[Задание] Подхватите рассказ об охоте на тигра и продолжите его сразу после последнего приведенного предложения.

И это пустяки! Вот каковы были люди, составлявшие партию охотников!

- Позвольте нам, ваше благородие, только вдвоем с Григорьевым идти к тигру, а остальные охотники пускай настороже, а то стрелять опасно - можно убить своих.

Я согласился. Мантык и Григорьев взвели курки и пошли в кугу, где встретили их те же затруднения. Они шли медленно, с крайнею осторожностью, в настоящем случае вполне руководствуясь правилом: "один раз шагнуть и десять раз оглянуться". Вдруг, почти из-под ног охотников, выскочил тигр и бросился на Мантыка; последний выстрелил, за ним Григорьев; мы успели только увидеть, как тигр с разинутою пастью сел передними лапами на плечи Мантыка спереди, а тот схватил его левой рукой за горло, и оба свалились в кугу! Послышалась оттуда возня, рявкнул тигр, и через секунду или две все стихло. Разумеется, в тот же момент все охотники бросились на место свалки. Когда мы подбежали туда, то увидели тигра, лежавшего в предсмертных судорогах, и вылезавшего из-под него Мантыка. Во время падения тигр перевернулся к ногам Мантыка, который, имея, таким образом, руки свободными, схватил висевший на руке кинжал, запустил его в брюхо тигра, распорол его нараспашку и затем быстро ударил около лопатки. Все это было делом одной секунды. Мантык отделался только порванной одеждой и двумя царапинами от когтей на правой ноге.

[Данные]
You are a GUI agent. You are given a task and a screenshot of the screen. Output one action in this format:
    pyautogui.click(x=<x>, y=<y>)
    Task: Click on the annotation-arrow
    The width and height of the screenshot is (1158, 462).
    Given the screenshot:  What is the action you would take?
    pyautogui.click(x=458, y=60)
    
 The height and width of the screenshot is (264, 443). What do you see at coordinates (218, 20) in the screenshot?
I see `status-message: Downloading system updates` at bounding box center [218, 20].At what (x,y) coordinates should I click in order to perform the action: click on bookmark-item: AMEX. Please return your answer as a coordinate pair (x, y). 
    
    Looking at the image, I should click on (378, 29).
--
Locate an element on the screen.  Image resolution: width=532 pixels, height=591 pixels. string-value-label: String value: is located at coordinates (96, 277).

[Результат ниже]
Я по опыту знаю, что в то время, когда зверь бросается на охотника из-под ног, последнему очень трудно сделать верный выстрел. Этим также объясняется, почему выстрелы Мантыка и Григорьева, сделанные почти в упор, не положили тигра на месте. Верный выстрел возможен, только когда стреляешь не торопясь.

Такому благополучному исходу битвы в неблагоприятной для нас местности мы обязаны именно тому обстоятельству, что тигр был не в меру сыт, голодный он наделал бы нам много хлопот. Разумеется, не менее верно и то, что в удобной для нас местности с этим количеством охотников мы сразу положили бы любого тигра.

Когда я приехал в форт, тигр уже лежал посредине площади. Это был один из самых больших зверей: он весил 11 пудов 22 фунта и имел в длину от хвоста до ушей 2 аршина 14 вершков. Более крупных тигров я в жизни не видал. Снятая с него шкура отослана была мною раимскому коменданту, который отправил ее в Оренбург к графу В. А. Перовскому.

Постоянная охота на Сыр-Дарье за кабанами и тиграми превосходно влияла на дух местного гарнизона; охота развила в солдатах отвагу и боевую ловкость; привыкнув к борьбе с опасностью, они сделались неустрашимыми и впоследствии прославили себя во многих знаменитых битвах на сырской линии. Это были те солдаты оренбургского линейного № 4 батальона, которые при осаде форта "Перовский" кокандцами в 1854 году громко потребовали, чтобы их вели в бой.

- Солдаты! Нас очень мало: не более 600 человек могут выйти из крепости, - с нескрываемой грустью сказал им комендант осажденной крепости подполковник Огарев.

- Нужды нет в большем, ваше высокоблагородие; на завтрак нам их только хватит, допустите только, - отвечали воодушевленные солдаты.

Я не позволяю себе округлять фразу, а помещаю буква в букву, так, как она сорвалась с языка солдата.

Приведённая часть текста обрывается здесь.